I am a sober alcoholic and drug addict; I am thirty-six and have been using drugs and alcohol for about twenty of those years. When I started drinking, I enjoyed the effects it gave me and chased that feeling for a long time. I wanted more and feared not getting it. Then came the pot; I was drinking heavily and using pot daily. At nineteen I had a knee injury and was prescribed my first opioid; at this point I was also suffering from mild depression and felt I had no purpose.
I was a dancer, martial artist, and soccer player; I worked hard for these things and they made me happy. I remember getting the pain killers from my knee injury; the bottle read “taking pills with alcohol will intensify effects.” I thought this was an OUTSTANDING idea; the pills and booze no longer made me depressed, angry, resentful, or fearful. I felt numb, and I chased this feeling for the next fifteen years.
I eventually moved on to harder drugs, including ecstasy, ketamine, acid, and LSD. I began to face negative consequences from my usage; I started to become dependent on these drugs to get me through the day. I feared running out and became obsessed with getting more.

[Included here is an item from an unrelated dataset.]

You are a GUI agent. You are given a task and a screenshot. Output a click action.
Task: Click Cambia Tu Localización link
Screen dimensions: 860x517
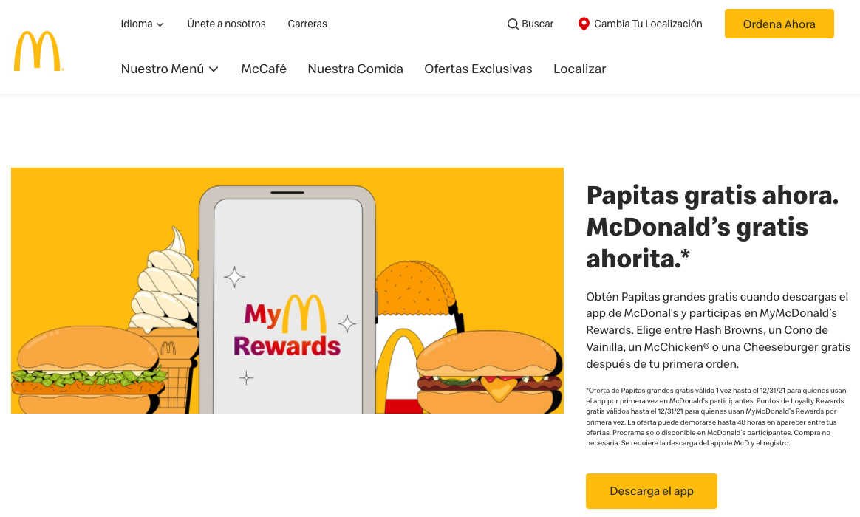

Around twenty-two I was arrested for the first of many DUIs. This was a small wake up call, I swore I would never drink and drive again. It was time to get “serious” and get my life together. A few months later I got a professional job and relocated to a new area. I did well at first but began to drink more; I started doing cocaine and crack at this point. My family and employer had an intervention for me, and I went to my first treatment center at twenty-five. I knew I had a problem but could not surrender to the idea that I must be sober. I was not ready to give up my lifestyle; I did start to take an interest in the studies of addiction and alcoholism. I began to study psychology, behavior health, and read self-help books; I found a new passion in learning. I was sober for not even two months; relapsed and got a second DUI. I let my family down and myself. I couldn’t understand what my problem was; why couldn’t I stop?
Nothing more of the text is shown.